---- GIVEN DATA
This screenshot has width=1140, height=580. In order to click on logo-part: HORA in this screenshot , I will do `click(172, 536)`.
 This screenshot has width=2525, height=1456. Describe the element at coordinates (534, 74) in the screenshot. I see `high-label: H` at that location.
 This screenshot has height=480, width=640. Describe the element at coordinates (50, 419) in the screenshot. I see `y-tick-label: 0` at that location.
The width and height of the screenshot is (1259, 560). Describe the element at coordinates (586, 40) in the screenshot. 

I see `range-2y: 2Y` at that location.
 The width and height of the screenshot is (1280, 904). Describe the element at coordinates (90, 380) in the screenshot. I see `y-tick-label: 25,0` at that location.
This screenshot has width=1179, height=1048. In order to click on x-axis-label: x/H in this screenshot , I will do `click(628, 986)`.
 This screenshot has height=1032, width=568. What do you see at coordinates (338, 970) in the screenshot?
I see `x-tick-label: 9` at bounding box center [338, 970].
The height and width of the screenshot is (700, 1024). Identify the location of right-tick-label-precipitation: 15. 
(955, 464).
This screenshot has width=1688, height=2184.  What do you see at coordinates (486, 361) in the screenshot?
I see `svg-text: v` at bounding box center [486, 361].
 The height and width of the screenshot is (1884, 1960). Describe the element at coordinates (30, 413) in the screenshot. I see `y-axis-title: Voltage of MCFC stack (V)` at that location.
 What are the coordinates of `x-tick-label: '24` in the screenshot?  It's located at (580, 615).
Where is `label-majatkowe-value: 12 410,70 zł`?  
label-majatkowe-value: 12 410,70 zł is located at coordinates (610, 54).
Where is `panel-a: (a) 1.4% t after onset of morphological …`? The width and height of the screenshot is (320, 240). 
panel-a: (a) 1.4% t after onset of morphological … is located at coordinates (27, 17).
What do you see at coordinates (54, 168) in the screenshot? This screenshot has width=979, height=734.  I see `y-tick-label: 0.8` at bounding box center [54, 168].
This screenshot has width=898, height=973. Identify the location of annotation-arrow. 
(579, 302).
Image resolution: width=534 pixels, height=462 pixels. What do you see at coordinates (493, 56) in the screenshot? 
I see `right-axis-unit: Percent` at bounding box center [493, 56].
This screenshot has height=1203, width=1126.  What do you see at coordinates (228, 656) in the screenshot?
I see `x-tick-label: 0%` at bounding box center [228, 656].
--------
• DESCRIPTION OF THE TASK
Can you turn the entries between the line containing "This screenshot has width=898, height=973." and the line containing "center [493, 56].", inclusive, into a numbered list with blank lines left out?

• ANSWER BELOW
1. This screenshot has width=898, height=973. Identify the location of annotation-arrow. 
2. (579, 302).
3. Image resolution: width=534 pixels, height=462 pixels. What do you see at coordinates (493, 56) in the screenshot? 
4. I see `right-axis-unit: Percent` at bounding box center [493, 56].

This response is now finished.